Given instruction: Please copy each of the items below word for word, keeping every line as it appears.

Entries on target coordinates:
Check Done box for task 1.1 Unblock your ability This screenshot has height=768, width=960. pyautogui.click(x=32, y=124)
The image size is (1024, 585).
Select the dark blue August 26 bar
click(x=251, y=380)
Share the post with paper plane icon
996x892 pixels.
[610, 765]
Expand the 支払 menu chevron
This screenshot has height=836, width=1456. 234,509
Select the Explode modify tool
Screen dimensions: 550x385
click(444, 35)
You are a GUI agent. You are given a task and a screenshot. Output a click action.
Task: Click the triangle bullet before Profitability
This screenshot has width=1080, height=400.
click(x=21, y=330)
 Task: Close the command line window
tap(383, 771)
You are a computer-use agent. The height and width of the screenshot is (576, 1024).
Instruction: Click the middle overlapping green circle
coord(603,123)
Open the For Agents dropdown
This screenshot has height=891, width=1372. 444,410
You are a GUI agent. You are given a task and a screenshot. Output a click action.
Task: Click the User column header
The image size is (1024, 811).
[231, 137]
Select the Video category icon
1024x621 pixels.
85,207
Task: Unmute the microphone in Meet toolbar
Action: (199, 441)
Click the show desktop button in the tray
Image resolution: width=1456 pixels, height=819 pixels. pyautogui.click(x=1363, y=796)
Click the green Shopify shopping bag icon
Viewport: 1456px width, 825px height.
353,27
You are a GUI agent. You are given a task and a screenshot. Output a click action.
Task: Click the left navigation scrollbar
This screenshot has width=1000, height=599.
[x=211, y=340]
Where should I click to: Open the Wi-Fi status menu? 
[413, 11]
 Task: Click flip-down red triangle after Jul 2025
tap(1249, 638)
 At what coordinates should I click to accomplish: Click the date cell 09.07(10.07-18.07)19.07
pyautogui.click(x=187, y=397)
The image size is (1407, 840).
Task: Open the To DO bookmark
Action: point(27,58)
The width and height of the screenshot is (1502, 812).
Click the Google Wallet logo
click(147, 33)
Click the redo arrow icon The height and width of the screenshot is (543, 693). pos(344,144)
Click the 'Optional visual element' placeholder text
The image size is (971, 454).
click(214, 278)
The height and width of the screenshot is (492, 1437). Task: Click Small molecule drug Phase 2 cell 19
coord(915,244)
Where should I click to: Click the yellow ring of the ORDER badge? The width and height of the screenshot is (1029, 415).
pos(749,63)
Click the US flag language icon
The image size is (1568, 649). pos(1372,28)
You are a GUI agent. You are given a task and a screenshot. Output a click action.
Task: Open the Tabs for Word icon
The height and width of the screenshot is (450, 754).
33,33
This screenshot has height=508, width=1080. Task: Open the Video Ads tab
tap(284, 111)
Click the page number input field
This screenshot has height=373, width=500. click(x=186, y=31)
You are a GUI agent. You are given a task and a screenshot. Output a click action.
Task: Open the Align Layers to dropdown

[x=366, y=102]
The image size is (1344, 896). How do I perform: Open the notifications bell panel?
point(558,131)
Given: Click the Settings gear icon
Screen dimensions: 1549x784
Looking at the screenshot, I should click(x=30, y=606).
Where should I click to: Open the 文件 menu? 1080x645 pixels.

In response:
Check Done box for task 1.1 Unblock your ability This screenshot has height=768, width=960. pyautogui.click(x=32, y=124)
The image size is (1024, 585).
Select the dark blue August 26 bar
click(x=251, y=380)
Share the post with paper plane icon
996x892 pixels.
[610, 765]
Expand the 支払 menu chevron
This screenshot has height=836, width=1456. 234,509
Select the Explode modify tool
Screen dimensions: 550x385
click(444, 35)
You are a GUI agent. You are given a task and a screenshot. Output a click action.
Task: Click the triangle bullet before Profitability
This screenshot has width=1080, height=400.
click(x=21, y=330)
 Task: Close the command line window
tap(383, 771)
You are a computer-use agent. The height and width of the screenshot is (576, 1024).
Instruction: Click the middle overlapping green circle
coord(603,123)
Open the For Agents dropdown
This screenshot has height=891, width=1372. 444,410
You are a GUI agent. You are given a task and a screenshot. Output a click action.
Task: Click the User column header
The image size is (1024, 811).
[231, 137]
Select the Video category icon
1024x621 pixels.
85,207
Task: Unmute the microphone in Meet toolbar
Action: (199, 441)
Click the show desktop button in the tray
Image resolution: width=1456 pixels, height=819 pixels. pyautogui.click(x=1363, y=796)
Click the green Shopify shopping bag icon
Viewport: 1456px width, 825px height.
353,27
You are a GUI agent. You are given a task and a screenshot. Output a click action.
Task: Click the left navigation scrollbar
This screenshot has width=1000, height=599.
[x=211, y=340]
Where should I click to: Open the Wi-Fi status menu? 
[413, 11]
 Task: Click flip-down red triangle after Jul 2025
tap(1249, 638)
 At what coordinates should I click to accomplish: Click the date cell 09.07(10.07-18.07)19.07
pyautogui.click(x=187, y=397)
The image size is (1407, 840).
Task: Open the To DO bookmark
Action: point(27,58)
The width and height of the screenshot is (1502, 812).
Click the Google Wallet logo
click(147, 33)
Click the redo arrow icon The height and width of the screenshot is (543, 693). pos(344,144)
Click the 'Optional visual element' placeholder text
The image size is (971, 454).
click(214, 278)
The height and width of the screenshot is (492, 1437). Task: Click Small molecule drug Phase 2 cell 19
coord(915,244)
Where should I click to: Click the yellow ring of the ORDER badge? The width and height of the screenshot is (1029, 415).
pos(749,63)
Click the US flag language icon
The image size is (1568, 649). pos(1372,28)
You are a GUI agent. You are given a task and a screenshot. Output a click action.
Task: Open the Tabs for Word icon
The height and width of the screenshot is (450, 754).
33,33
This screenshot has height=508, width=1080. Task: Open the Video Ads tab
tap(284, 111)
Click the page number input field
This screenshot has height=373, width=500. click(x=186, y=31)
You are a GUI agent. You are given a task and a screenshot. Output a click action.
Task: Open the Align Layers to dropdown

[x=366, y=102]
The image size is (1344, 896). How do I perform: Open the notifications bell panel?
point(558,131)
Given: Click the Settings gear icon
Screen dimensions: 1549x784
Looking at the screenshot, I should click(x=30, y=606).
Where should I click to: Open the 文件 menu? 1080x645 pixels.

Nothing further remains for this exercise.